Instruções da tarefa:
Extraia do texto sobre o Império brasileiro no século XIX o trecho que começa em "por Mariana Luiza" e vai até "eram considerados inferiores.", sem mudar nenhuma palavra.

Texto fornecido:
____________________
O maravilhoso preconceito Catarineta - Século XIX








por Mariana Luiza de Oliveira (*)


O Império brasileiro, a partir da segunda metade do século XIX, foi marcado por correntes científicas, que naquele período ganhavam aceitação mundial, tais como os estudos raciais, o positivismo e o darwinismo social. Dentro desta conjuntura, o Brasil começava a sofrer certa pressão internacional por ainda manter sua base de produção no sistema escravista, que conseqüentemente, fazia com que a população brasileira em sua maioria fosse negra ou mestiça.

Essa composição majoritária da população brasileira era vista pelo Império através da visão preconceituosa e racista do século XIX e passava a ser motivo de inquietação para o governo, porque de acordo com o darwinismo social o Brasil estaria fadado ao fracasso, pois os habitantes do país, em geral, eram considerados inferiores.
____________________
Dados disponíveis:
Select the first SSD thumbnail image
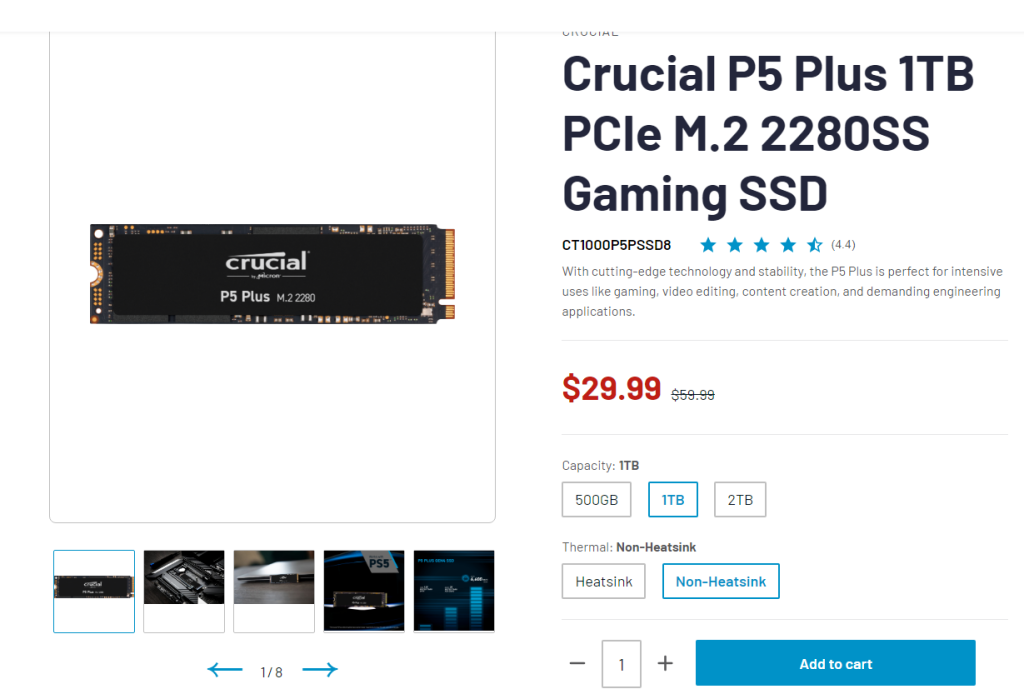This screenshot has width=1024, height=699. (x=94, y=591)
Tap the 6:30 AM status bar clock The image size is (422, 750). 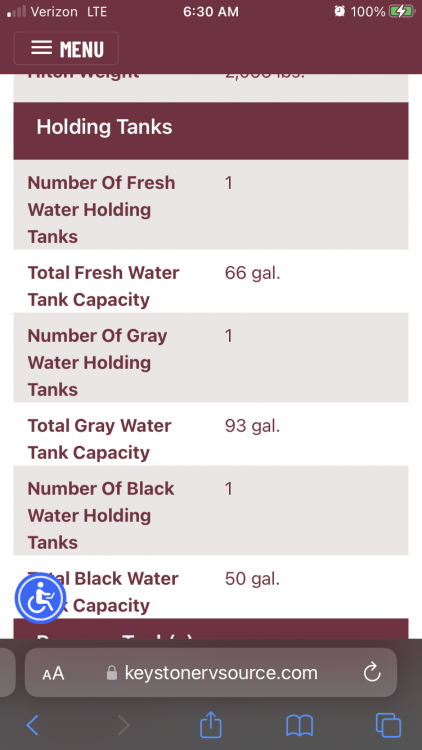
____________________
Resposta da tarefa:
por Mariana Luiza de Oliveira (*)


O Império brasileiro, a partir da segunda metade do século XIX, foi marcado por correntes científicas, que naquele período ganhavam aceitação mundial, tais como os estudos raciais, o positivismo e o darwinismo social. Dentro desta conjuntura, o Brasil começava a sofrer certa pressão internacional por ainda manter sua base de produção no sistema escravista, que conseqüentemente, fazia com que a população brasileira em sua maioria fosse negra ou mestiça.

Essa composição majoritária da população brasileira era vista pelo Império através da visão preconceituosa e racista do século XIX e passava a ser motivo de inquietação para o governo, porque de acordo com o darwinismo social o Brasil estaria fadado ao fracasso, pois os habitantes do país, em geral, eram considerados inferiores.